Bezwaar tegen het besluit van het breed moderamen van de generale synode in te stemmen met het model voor ontvlechting en boedelscheiding in het plan van de commissie ex ord. 2-30 en om aan die commissie opdracht te geven de voor de concretisering van het model noodzakelijke regelingen te ontwerpen en voor te leggen aan het BM ter nadere besluitvorming.

Als bezwaren worden aangevoerd dat het BM de betrokken partijen niet heeft gehoord, in strijd met het beginsel van hoor en wederhoor, en dat de opdracht onaanvaardbaar afwijkt van de oorspronkelijke opdracht aan de commissie.

Aan de commissie was de opdracht verstrekt om de partijen te horen, waarmee ook veelvuldig overleg is geweest, en de eventuele bezwaren aan het BM voor te leggen.

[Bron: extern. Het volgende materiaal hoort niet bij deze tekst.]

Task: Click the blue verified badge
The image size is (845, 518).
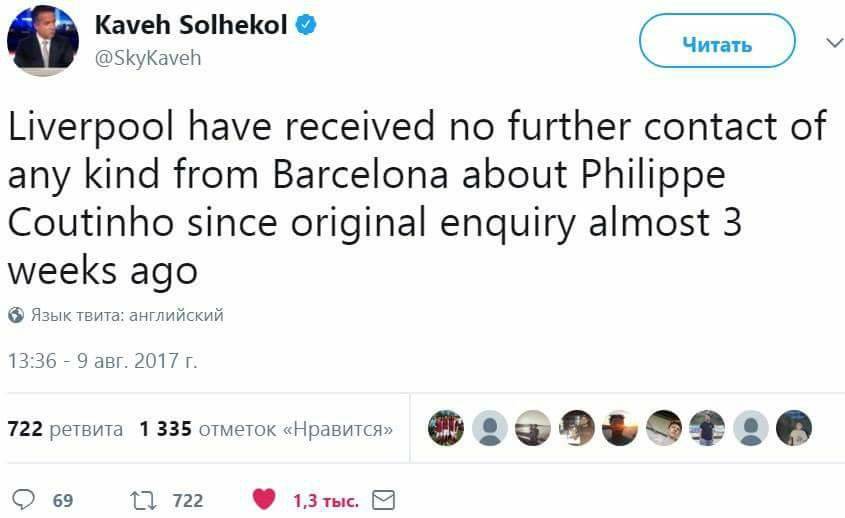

Daarmee zijn de procedureregels in acht genomen: het BM was niet gehouden ook zelf de betrokken wijkkerkenraden te horen.

Het BM heeft in redelijkheid kunnen besluiten om met de wijze van ontvlechting in te stemmen: van een onaanvaardbare wijze van afwijking van de oorspronkelijke opdracht is geen sprake. Alleen de wijze van de realisering van de ontvlechting is enigszins anders, maar voor de oorspronkelijke voorkeur zijn kennelijk geen reële mogelijkheden beschikbaar. Het BM heeft in het belang van de beëindiging van een reeds jarenlang slepend conflict kunnen kiezen om het voorstel te volgen dat strekt tot een zo volledig mogelijke ontvlechting.

Het model van boedelscheiding komt daarbij de generale commissie niet onredelijk voor, gelet op ord. 2-4-4 en 2-10a-10.

Omdat het besluit slechts de opdracht van de commissie bevat, zal de generale commissie in dit stadium geen inhoudelijke beoordeling geven omtrent de diverse onderdelen van de voorgestelde ontvlechting en boedelscheiding. De nader besluitvorming van het BM omtrent de uitvoering van de ontvlechting en boedelscheiding kan zonodig opnieuw ter toetsing aan de generale commissie worden voorgelegd.